** Data under study follows **
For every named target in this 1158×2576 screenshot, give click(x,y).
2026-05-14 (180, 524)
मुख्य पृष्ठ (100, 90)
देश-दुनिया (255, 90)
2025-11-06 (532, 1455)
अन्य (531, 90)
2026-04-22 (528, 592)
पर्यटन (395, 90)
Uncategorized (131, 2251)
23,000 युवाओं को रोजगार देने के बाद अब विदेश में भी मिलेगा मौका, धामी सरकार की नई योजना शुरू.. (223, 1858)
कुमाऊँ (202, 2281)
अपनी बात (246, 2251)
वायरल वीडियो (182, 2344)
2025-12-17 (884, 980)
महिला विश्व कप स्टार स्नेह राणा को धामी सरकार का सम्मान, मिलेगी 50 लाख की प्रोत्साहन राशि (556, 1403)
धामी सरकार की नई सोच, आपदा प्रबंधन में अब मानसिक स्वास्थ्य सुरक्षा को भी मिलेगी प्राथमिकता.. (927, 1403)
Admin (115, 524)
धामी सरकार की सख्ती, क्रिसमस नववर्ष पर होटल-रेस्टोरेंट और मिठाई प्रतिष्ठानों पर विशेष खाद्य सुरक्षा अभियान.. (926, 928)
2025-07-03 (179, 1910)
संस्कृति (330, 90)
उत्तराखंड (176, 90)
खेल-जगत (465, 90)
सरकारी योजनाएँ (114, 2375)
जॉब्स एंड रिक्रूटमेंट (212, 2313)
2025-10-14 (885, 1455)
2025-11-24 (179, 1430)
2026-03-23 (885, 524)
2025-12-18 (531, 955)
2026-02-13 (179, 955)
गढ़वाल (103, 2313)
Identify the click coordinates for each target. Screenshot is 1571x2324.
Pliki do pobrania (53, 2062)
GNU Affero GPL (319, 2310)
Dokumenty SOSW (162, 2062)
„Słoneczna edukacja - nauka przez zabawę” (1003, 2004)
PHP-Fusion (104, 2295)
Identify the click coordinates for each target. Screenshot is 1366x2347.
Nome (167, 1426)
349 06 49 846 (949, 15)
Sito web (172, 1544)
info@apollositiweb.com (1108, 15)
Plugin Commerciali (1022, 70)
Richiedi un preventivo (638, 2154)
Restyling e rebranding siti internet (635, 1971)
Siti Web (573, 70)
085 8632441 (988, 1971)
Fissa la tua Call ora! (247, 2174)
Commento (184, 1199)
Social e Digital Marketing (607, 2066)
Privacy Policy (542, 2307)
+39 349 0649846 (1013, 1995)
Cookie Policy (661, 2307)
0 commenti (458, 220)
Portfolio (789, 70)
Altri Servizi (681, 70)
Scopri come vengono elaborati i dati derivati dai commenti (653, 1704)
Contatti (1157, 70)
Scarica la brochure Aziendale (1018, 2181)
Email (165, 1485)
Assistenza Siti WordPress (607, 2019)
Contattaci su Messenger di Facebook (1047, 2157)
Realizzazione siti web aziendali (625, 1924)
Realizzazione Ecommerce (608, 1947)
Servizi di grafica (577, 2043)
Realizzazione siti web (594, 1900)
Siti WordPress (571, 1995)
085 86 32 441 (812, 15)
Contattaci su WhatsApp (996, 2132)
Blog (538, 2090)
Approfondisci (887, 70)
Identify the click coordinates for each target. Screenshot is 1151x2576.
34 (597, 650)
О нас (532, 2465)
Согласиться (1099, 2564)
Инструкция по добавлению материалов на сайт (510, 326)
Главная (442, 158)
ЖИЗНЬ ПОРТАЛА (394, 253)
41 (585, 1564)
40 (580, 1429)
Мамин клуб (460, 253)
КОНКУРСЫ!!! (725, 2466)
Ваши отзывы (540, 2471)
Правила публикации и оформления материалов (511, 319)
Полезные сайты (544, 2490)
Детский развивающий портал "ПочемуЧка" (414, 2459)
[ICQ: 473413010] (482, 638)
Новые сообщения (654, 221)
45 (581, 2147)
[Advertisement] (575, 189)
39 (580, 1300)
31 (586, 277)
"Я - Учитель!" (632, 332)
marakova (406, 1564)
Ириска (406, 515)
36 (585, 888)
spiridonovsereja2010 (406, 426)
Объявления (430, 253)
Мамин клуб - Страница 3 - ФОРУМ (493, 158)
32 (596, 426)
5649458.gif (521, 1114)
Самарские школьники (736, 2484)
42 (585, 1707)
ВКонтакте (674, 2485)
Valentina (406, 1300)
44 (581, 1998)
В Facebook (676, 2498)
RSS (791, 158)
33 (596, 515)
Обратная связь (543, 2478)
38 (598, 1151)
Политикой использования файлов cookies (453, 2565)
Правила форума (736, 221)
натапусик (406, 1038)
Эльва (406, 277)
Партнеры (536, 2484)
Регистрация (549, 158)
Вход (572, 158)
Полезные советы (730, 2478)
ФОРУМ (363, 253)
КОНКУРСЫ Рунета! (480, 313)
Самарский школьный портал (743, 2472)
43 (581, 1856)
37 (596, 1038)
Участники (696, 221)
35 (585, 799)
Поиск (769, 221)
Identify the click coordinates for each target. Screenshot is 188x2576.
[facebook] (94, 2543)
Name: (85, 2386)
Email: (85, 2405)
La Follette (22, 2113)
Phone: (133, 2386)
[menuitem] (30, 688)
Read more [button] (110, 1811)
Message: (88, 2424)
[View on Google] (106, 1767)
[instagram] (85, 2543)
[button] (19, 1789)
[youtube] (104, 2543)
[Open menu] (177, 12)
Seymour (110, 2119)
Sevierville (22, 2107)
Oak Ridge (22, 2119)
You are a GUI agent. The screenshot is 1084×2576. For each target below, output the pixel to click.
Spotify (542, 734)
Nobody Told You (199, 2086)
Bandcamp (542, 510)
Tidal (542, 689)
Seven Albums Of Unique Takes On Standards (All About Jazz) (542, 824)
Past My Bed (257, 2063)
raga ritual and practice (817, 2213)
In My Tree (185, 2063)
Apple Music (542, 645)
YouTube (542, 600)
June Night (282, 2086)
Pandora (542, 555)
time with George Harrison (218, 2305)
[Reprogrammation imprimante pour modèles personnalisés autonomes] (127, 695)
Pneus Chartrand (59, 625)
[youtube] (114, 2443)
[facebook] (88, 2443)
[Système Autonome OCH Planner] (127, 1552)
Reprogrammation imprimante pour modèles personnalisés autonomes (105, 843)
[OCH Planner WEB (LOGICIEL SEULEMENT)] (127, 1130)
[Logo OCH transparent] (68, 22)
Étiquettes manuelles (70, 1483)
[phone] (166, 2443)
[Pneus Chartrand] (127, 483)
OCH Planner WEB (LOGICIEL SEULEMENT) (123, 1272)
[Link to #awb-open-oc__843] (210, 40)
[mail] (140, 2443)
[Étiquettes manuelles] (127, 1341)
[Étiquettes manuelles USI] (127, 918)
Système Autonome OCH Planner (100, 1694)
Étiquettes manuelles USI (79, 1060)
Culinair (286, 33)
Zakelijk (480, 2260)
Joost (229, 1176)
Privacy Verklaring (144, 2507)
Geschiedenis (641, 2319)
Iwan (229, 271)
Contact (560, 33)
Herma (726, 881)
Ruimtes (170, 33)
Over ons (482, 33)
** End of Data under study **
#### Exercise:
Reproduce each line of the records in which the string "imprimante" appears.

#### Answer:
[Reprogrammation imprimante pour modèles personnalisés autonomes] (127, 695)
Reprogrammation imprimante pour modèles personnalisés autonomes (105, 843)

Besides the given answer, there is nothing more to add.